- Exercise aim:
Copy the items below word for word, starting with the very first line and stopping after the line that contains "Uncheck the Hörnli".

- Information provided:
=====
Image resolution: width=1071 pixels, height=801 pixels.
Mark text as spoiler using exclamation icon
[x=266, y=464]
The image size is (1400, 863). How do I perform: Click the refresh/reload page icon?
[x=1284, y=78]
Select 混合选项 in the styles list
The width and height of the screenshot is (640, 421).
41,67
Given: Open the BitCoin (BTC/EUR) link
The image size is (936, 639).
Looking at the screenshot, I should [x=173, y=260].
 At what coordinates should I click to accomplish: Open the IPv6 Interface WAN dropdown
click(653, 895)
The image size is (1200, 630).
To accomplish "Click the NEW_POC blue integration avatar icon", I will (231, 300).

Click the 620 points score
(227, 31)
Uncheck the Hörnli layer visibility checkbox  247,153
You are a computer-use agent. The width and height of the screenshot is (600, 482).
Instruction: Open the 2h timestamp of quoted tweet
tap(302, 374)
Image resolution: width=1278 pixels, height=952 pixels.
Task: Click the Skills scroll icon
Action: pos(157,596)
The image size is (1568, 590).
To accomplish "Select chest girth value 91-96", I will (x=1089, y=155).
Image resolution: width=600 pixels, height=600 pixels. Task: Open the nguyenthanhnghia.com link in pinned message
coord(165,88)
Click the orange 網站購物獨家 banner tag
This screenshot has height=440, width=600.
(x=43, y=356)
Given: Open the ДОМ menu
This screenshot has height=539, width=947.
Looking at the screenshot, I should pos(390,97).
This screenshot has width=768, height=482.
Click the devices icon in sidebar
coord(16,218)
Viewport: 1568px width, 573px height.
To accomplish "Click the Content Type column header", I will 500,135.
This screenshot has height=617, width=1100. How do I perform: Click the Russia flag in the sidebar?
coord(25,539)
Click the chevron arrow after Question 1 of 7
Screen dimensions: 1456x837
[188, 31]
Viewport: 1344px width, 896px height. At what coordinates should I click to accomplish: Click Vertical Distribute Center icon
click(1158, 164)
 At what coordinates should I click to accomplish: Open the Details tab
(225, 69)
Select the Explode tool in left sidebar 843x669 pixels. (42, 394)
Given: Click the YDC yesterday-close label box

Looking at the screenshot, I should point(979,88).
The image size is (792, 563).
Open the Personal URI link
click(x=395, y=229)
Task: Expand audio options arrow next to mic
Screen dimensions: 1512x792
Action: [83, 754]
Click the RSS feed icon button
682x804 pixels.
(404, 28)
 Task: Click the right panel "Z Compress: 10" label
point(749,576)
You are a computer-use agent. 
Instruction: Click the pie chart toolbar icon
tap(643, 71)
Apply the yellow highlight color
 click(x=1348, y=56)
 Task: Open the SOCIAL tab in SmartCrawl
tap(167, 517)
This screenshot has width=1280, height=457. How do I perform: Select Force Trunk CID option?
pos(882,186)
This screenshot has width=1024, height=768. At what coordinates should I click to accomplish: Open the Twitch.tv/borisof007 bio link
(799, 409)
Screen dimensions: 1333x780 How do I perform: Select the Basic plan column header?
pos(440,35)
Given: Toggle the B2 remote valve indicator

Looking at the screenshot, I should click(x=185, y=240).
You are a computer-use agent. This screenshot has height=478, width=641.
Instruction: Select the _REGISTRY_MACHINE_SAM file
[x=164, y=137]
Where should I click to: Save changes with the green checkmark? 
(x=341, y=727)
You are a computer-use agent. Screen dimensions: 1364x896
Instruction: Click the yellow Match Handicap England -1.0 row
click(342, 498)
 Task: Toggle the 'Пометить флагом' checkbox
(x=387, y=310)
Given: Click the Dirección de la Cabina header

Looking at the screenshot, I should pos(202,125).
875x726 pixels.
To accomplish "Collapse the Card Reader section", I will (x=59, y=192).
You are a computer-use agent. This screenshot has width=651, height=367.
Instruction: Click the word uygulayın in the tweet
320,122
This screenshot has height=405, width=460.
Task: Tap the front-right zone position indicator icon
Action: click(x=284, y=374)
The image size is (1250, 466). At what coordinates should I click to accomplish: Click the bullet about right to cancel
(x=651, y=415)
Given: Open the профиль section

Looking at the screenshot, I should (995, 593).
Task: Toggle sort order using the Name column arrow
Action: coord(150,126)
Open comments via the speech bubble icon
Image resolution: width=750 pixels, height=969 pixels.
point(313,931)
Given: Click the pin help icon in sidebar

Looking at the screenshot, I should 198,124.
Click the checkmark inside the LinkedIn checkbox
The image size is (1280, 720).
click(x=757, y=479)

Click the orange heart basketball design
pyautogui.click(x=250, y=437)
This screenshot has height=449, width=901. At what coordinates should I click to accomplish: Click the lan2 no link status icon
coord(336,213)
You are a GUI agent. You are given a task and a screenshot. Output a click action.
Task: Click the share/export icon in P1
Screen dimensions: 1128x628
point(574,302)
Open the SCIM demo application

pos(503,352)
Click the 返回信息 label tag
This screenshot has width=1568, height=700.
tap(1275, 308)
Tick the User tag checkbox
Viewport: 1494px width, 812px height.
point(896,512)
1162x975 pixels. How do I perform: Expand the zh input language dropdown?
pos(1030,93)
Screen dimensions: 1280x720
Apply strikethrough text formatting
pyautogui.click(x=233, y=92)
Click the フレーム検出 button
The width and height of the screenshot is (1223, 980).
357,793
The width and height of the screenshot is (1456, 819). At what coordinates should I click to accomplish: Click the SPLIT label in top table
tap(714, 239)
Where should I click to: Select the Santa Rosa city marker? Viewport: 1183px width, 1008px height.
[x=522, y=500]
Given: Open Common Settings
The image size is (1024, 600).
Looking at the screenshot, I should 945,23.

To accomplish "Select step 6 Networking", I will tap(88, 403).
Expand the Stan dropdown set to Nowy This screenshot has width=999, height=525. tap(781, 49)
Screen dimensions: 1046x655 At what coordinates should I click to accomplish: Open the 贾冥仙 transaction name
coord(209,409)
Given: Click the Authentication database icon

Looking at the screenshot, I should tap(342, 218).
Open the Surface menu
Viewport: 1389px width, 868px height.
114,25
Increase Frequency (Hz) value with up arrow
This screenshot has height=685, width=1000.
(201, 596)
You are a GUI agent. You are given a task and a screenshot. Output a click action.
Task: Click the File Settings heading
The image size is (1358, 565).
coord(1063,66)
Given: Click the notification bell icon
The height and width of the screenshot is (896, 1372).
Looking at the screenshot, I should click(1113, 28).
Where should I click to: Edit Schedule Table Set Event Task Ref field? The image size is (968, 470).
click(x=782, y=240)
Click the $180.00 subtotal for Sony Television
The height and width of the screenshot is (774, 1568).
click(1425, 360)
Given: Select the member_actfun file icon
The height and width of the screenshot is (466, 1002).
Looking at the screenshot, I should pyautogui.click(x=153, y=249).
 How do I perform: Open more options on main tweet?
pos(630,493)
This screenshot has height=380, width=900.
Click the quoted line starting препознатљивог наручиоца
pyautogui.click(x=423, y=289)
=====
- Result below:
Image resolution: width=1071 pixels, height=801 pixels.
Mark text as spoiler using exclamation icon
[x=266, y=464]
The image size is (1400, 863). How do I perform: Click the refresh/reload page icon?
[x=1284, y=78]
Select 混合选项 in the styles list
The width and height of the screenshot is (640, 421).
41,67
Given: Open the BitCoin (BTC/EUR) link
The image size is (936, 639).
Looking at the screenshot, I should [x=173, y=260].
 At what coordinates should I click to accomplish: Open the IPv6 Interface WAN dropdown
click(653, 895)
The image size is (1200, 630).
To accomplish "Click the NEW_POC blue integration avatar icon", I will (231, 300).

Click the 620 points score
(227, 31)
Uncheck the Hörnli layer visibility checkbox  247,153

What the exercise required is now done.